[Document segment]
What do the Bhagavad Gita and the Koran have in common?
When all signs point to polarisation, it is usually the quiet voices – those that promote authentic understanding – that get lost. This also applies to India, a country which has undergone a strong swing to the right in the last six years. Prime Minister Narendra Modi’s ongoing politics of Hindu nationalism has alienated and stigmatised the country's 195 million Muslims.
Modi continued his course in August when he appeared, under strict security measures, at the ground-breaking ceremony of a Ram temple on the ruins of a Muslim worship site in Ayodhya – a project that Hindutva activists had long fought for. Since the destruction of the Babri Mosque in 1993, the struggle for the holy site in Ayodhya has been a symbol of India's lingering interfaith conflicts. Since the country's independence, these have repeatedly flared up and sometimes led to violent excesses, even though Hindus and Muslims co-exist peacefully in most regions.
Yet India has a long history of pluralism and interfaith dialogue, which intellectuals continue to build on today. Moosa Raza, polyglot, Islamic scholar and retired Indian civil servant, is one of them. Once retired, Raza wrote "In Search of Oneness. The Bhagavad Gita and The Qur'an Through Sufi Eyes", a study that aims to highlight similarities between the two most important sacred scriptures of the sub-continent.
Raza worked for decades at the heart of the political system, including as chief secretary to the prime minister of Gujarat, the state where Modi first rose to power. Gujarat is still associated by Muslims with the bloody anti-Muslim pogroms of 2002.
Raza's book is based on a series of lectures he gave at a North Indian university after the outbreaks of violence in the same year.
Beyond the inherited faith
The author comes from a traditional Muslim family, describing his parents as "simple folk, who rose early in the morning, performed their ablutions, prostrated themselves on the prayer mat and got engaged in their daily chores." But Raza was not satisfied with the faith he had inherited.
As a young man he lived as an atheist for some time, asking himself questions around the meaning of life. To find answers, he read the scriptures of different world religions and immersed himself in Sufi classics. In the process he developed an affinity for the Bhagavad Gita.
The most widely read scripture of the Hindu tradition is embedded in the famous Mahabharata epic. The Gita is a dialogue between Krishna and his disciple Arjuna, who goes to war with the Pandavas' army against his own relatives, the Kauravas.
The setting of the Gita on the battlefield of Kurukshetra, today located near Delhi, is a symbol of man's inner struggle against his own ego – a core subject for mystics, and something that also lies at the centre of Sufi teachings.

[Short problem]
Can you pick up the article on the Bhagavad Gita and the Koran right after its final sentence and carry it on for a few more paragraphs?

[Record extracts]
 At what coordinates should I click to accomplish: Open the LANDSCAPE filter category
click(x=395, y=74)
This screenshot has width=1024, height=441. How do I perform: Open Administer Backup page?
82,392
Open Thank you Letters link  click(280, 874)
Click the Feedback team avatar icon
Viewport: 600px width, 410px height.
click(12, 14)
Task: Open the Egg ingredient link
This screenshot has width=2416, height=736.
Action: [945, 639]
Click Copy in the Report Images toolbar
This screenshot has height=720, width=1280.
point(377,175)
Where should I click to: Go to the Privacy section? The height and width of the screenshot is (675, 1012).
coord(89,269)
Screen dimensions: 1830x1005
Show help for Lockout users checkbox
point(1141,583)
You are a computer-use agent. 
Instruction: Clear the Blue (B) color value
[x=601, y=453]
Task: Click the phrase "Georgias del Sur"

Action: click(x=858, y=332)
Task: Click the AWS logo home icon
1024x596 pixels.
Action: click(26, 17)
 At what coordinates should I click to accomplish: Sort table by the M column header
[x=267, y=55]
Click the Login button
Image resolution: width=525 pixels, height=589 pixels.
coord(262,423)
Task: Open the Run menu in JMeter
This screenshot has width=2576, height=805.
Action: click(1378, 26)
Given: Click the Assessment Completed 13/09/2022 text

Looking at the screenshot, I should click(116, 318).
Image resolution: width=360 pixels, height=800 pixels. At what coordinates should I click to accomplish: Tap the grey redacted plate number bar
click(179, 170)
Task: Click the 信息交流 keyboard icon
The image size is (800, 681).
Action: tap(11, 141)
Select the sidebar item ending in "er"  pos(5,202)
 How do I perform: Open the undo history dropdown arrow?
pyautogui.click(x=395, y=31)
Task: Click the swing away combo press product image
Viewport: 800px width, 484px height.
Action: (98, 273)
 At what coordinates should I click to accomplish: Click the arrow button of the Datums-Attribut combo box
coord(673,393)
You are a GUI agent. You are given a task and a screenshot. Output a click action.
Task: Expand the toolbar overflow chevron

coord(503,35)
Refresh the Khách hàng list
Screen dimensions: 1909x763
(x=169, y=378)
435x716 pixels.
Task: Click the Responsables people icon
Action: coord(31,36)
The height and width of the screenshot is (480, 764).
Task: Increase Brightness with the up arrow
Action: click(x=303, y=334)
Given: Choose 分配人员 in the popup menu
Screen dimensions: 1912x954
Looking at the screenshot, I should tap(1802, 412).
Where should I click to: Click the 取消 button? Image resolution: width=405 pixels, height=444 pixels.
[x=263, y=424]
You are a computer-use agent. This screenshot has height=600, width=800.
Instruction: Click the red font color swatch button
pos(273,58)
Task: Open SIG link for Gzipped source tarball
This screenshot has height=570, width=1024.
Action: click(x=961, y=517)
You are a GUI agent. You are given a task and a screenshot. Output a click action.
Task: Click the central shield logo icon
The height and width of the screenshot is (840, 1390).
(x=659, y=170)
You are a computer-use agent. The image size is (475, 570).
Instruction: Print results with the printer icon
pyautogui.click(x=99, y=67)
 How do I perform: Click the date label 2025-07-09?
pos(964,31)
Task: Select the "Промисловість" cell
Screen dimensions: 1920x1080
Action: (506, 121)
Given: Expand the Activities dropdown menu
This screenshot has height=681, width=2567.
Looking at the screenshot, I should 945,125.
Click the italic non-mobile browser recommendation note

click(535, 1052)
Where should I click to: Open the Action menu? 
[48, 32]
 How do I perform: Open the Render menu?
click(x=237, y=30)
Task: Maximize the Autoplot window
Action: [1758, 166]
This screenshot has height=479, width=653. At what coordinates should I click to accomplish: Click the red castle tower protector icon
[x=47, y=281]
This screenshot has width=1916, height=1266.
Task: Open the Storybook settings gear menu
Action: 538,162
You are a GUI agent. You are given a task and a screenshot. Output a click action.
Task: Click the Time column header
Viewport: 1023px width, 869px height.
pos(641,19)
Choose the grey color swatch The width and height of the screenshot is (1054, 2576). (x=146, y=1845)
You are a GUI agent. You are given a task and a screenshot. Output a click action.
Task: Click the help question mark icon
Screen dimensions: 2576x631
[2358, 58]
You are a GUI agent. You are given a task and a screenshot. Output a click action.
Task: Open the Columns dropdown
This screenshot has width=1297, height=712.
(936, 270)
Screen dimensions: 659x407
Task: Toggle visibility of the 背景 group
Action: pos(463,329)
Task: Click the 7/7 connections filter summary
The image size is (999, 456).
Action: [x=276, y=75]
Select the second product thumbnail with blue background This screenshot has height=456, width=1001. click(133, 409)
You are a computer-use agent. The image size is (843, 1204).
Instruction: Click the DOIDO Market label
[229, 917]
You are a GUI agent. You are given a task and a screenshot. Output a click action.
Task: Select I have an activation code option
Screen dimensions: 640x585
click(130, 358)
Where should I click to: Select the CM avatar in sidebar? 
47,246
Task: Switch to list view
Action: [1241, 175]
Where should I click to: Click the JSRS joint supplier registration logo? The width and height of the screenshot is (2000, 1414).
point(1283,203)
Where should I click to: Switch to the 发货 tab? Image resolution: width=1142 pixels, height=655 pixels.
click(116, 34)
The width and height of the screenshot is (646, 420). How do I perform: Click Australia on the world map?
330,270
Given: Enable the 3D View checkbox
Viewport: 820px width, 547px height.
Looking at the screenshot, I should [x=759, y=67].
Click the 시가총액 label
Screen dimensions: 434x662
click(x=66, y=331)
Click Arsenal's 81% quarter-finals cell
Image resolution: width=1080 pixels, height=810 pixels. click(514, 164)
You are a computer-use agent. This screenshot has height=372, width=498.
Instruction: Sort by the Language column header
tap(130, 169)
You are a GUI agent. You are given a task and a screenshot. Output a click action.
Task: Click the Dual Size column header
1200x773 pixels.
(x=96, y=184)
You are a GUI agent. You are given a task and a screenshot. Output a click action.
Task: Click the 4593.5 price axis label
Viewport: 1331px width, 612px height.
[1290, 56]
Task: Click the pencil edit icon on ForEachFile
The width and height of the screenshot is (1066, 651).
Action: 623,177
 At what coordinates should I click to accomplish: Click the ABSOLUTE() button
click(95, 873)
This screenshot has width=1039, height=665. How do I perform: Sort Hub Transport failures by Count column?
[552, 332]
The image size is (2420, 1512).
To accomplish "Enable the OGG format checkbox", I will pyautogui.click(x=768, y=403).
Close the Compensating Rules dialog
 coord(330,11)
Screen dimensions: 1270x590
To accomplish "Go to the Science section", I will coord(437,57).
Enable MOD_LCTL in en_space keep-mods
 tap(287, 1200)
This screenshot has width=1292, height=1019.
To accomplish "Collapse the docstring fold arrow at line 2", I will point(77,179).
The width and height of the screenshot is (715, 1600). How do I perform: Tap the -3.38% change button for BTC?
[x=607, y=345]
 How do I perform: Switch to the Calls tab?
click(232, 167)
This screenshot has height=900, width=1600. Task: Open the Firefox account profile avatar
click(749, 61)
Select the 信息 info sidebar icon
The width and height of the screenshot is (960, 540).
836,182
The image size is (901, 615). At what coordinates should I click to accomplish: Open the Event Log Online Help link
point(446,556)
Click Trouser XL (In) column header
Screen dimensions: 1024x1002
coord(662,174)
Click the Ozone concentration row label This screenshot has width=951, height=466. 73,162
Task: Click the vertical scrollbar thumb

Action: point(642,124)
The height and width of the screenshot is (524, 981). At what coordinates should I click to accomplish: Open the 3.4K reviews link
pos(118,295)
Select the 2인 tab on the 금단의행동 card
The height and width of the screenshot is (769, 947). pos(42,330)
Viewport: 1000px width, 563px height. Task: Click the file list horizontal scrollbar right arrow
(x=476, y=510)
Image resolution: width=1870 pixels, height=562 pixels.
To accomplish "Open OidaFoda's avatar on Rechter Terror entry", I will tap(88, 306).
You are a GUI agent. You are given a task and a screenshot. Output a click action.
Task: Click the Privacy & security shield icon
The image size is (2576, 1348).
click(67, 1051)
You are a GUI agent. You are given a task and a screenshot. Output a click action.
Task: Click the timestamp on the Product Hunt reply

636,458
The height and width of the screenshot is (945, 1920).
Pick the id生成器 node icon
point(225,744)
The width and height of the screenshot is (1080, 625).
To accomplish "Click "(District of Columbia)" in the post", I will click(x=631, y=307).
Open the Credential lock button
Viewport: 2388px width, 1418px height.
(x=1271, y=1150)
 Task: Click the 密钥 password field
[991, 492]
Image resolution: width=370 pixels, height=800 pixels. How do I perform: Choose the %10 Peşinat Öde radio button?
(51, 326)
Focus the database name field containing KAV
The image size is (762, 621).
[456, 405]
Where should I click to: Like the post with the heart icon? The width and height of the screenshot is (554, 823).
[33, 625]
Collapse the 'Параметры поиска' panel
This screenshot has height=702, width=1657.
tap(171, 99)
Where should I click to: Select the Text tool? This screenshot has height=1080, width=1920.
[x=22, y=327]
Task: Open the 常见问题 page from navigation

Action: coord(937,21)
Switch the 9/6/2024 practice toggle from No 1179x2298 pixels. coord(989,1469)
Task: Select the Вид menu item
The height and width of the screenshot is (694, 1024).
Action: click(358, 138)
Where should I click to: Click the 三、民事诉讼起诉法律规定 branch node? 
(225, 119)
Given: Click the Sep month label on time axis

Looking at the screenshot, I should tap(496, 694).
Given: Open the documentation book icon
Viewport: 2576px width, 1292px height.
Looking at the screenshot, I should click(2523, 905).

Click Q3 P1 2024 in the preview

[Solved problem]
Thus it is not surprising that Raza presents numerous parallels between the Gita and his own tradition, mystical Islam, in the nine chapters of his study.
In the foreword, Raza writes: "It is very unfortunate that though the Hindus and the Muslims in India have been living together for more than a thousand years, knowledge about each other's religious books is often absent and, if present, it is generally superficial.”
In fact, both religious communities frequently harbour prejudices and lack understanding for the other side. Orthodox Muslims view Hindu religious practice with scepticism – after all, colourful Hinduism with its innumerable deities seems fundamentally contrary to the Islamic prohibition of images.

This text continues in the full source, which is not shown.